Manila(Inquirer/ANN) — President Ferdinand Marcos Jr. wants to develop nuclear energy in the Philippines in partnership with France, saying the European nation has an extensive experience in nuclear power production.
Marcos made the remarks on Friday after his meeting with French President Emmanuel Macron on the sidelines of the Asia-Pacific Economic Cooperation (APEC) Summit here in Bangkok, Thailand.
The president said the Philippines could rely on France’s “quite extensive” experience “if it goes ahead with a partnership on nuclear energy,” according to the Office of the Press Secretary.
France, which has 56 nuclear power plants, is Europe’s largest net exporter of electricity.
“I’m very confident that it will be a strong partnership simply because … 67 percent of their power production is from nuclear energy, so they are very, very used to it,” Marcos said. The Philippine leader has been considering the construction of nuclear power plants to supply the country’s energy needs.
During the presidential campaign, Marcos said he wanted the government to revisit the possible revival of the mothballed Bataan Nuclear Power Plant (BNPP), which was built during his late father’s dictatorial rule.
The $2.3-billion 620-megawatt power plant was conceived in the early 1970s and the American company Westinghouse Electric began building it in 1976.
It was completed before the president’s father and namesake was ousted in 1986.
But the BNPP was never fueled because of public fears caused by the Chernobyl nuclear accident in 1986 and charges of payoffs and corruption in the overpriced power plant.
Same view from DOE The government continued to pay for the foreign loans for the BNPP years after the 1986 Edsa People Power Revolution.
France happened to be the first country that recognized the new government under President Corazon Aquino, who mothballed the BNPP due to safety concerns.
Environmental groups and some scientists continue to oppose the revival of the nuclear plant. But in a recent speech, Energy Secretary Raphael Lotilla urged the National Power Corp. (Napocor) to explore new opportunities to strengthen the energy sector through nuclear power.
“As we go down the road and consider new opportunities in modular nuclear [energy] or even the future of fusion as a source of power, these are the opportunities that [Napocor] may look into,” Lotilla said early this month.
Small modular reactors are advanced nuclear reactors with limited capacity (70 megawatts) which can be shut down and self-cool for an indefinite time if needed.
If Napocor is unable to pay for rising fuel prices, it might result in the shutdown of diesel-fired power plants in missionary areas.
Defense cooperation Fuel expenses, comprising nearly 70 percent of Napocor’s operational costs for both its small power utility group plants and new power provider subsidies, are now twice as large as the state-run company’s available funds.
Marcos said he had “a very extensive and quite productive meeting” with Macron, who invited him to France “when the time comes.”
The two leaders also discussed possible defense cooperation.
France has been joining military exercises in the region as an observer and there has been an increased French presence in the Asia-Pacific region, according to Mr. Marcos.
“Of course, we discussed some of the regional issues that are impacting upon the economy and the worries that we have for the future and the partnerships that are developing between even far-off places, what we used to regard as far-off places like France and the Philippines,” he said.

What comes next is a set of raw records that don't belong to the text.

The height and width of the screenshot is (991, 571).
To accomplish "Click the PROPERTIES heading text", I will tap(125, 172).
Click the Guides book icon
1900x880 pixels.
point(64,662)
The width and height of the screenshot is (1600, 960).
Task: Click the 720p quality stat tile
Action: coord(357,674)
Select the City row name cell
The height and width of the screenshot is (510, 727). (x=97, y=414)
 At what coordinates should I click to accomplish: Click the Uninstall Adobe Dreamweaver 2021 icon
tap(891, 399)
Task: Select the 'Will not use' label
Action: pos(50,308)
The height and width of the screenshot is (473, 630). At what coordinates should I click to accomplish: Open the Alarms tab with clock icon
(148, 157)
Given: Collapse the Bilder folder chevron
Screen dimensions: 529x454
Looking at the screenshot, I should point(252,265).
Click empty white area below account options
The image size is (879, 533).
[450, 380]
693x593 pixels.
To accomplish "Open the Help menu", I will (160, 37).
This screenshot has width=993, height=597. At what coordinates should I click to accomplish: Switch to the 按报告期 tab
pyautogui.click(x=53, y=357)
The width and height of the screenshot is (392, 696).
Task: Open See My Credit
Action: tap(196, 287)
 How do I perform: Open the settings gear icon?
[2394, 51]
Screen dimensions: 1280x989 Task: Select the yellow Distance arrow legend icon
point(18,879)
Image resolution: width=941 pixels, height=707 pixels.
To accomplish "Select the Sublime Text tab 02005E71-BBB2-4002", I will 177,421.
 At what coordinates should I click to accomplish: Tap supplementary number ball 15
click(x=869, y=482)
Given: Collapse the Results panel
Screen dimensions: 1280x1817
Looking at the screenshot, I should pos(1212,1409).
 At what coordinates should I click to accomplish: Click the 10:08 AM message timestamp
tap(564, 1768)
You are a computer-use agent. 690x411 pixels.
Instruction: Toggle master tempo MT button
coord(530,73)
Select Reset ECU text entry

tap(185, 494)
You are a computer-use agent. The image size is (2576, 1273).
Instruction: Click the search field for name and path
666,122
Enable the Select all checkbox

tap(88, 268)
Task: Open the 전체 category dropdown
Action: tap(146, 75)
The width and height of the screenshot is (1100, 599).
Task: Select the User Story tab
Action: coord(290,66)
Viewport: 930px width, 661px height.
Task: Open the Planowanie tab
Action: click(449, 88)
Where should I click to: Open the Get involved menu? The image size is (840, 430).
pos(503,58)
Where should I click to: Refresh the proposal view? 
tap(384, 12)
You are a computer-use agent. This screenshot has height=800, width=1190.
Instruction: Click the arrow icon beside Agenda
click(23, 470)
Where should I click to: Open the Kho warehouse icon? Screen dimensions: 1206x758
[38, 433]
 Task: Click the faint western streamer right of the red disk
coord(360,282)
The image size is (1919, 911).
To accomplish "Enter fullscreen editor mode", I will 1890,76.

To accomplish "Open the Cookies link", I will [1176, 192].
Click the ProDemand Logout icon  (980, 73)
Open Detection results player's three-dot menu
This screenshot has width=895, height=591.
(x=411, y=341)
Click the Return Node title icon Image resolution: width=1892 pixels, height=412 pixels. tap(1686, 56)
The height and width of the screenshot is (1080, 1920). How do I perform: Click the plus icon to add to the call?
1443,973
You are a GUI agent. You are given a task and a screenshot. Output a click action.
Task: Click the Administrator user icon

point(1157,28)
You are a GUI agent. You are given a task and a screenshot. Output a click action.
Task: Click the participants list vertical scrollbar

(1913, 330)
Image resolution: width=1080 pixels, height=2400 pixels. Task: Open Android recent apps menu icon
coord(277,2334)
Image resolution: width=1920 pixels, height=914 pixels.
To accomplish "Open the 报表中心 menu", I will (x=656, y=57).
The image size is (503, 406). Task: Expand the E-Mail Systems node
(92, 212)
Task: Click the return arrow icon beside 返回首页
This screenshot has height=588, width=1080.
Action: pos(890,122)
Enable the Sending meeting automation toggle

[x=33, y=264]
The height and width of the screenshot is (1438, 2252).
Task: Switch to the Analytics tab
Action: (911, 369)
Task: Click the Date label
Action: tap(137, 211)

On Saturday, Marcos had a bilateral meeting with New Zealand Prime Minister Jacinda Ardern, whom he described as his “idol.”
“You were a beacon of light during the pandemic. When we didn’t know what to do, you were very decisive,” Mr. Marcos told Ardern.
The two leaders expressed commitment to improve the welfare and to address the needs of overseas Filipino workers.
Marcos told Ardern that “diaspora has really become a significant part of our culture,” adding that “we go where the work is.”
Marcos also met with Australian Prime Minister Anthony Albanese, who told him that their two countries had “good economic ties” and “good relations,” including people-to-people contacts.
“As you say, the connections between Australia and the Philippines have been long-standing and have become stronger and stronger. We have a sizable population in Australia of Filipino nationals. And many of them have already taken Australian citizenship and dual citizenship,” Marcos said in response.